- _Data for this exercise_
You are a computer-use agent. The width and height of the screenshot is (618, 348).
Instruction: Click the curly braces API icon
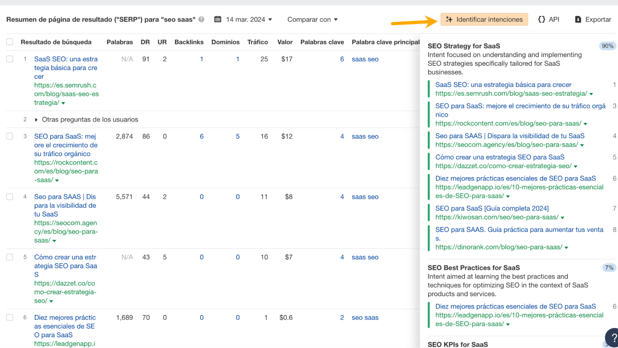click(541, 19)
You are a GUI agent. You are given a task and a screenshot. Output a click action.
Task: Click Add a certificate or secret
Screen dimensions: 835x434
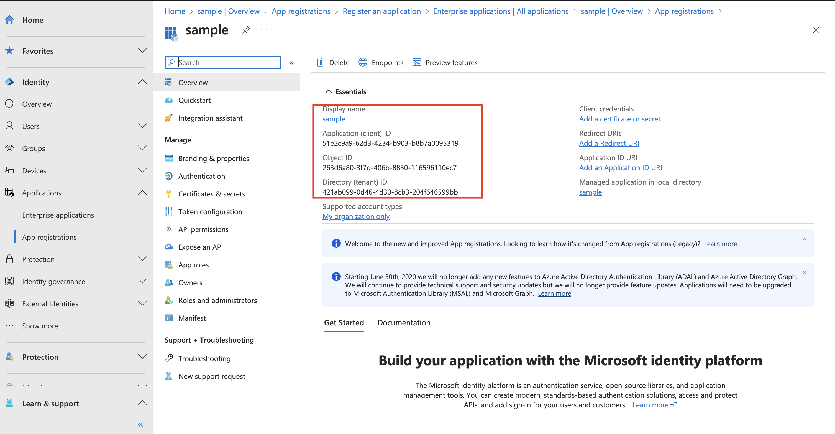click(619, 119)
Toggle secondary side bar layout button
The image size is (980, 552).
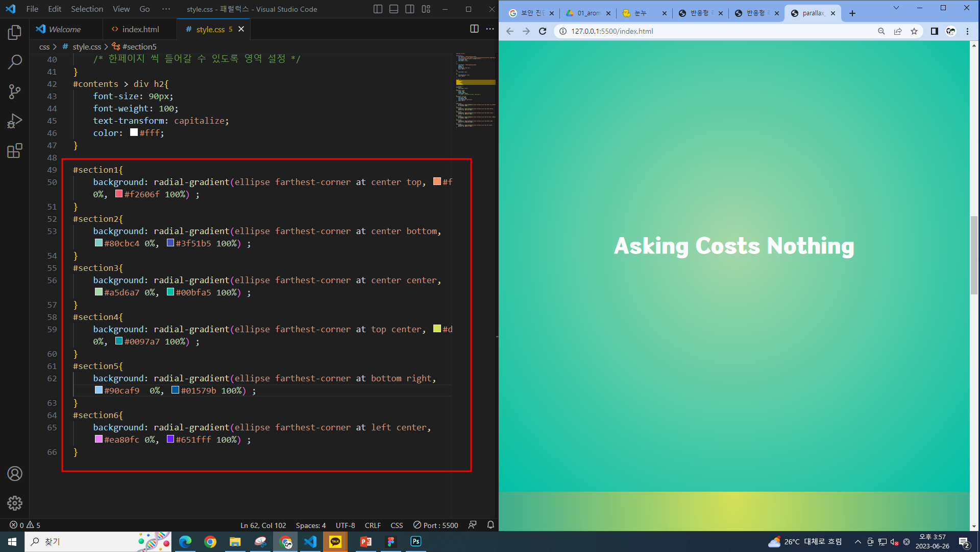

- _Work instruction_
None of the pictures belong in the copy. Write out exactly the lines from the line that holds "Toggle secondary side bar layout button" through the last line of the listing above, both ends included.

- _Solution to this problem_
Toggle secondary side bar layout button
The image size is (980, 552).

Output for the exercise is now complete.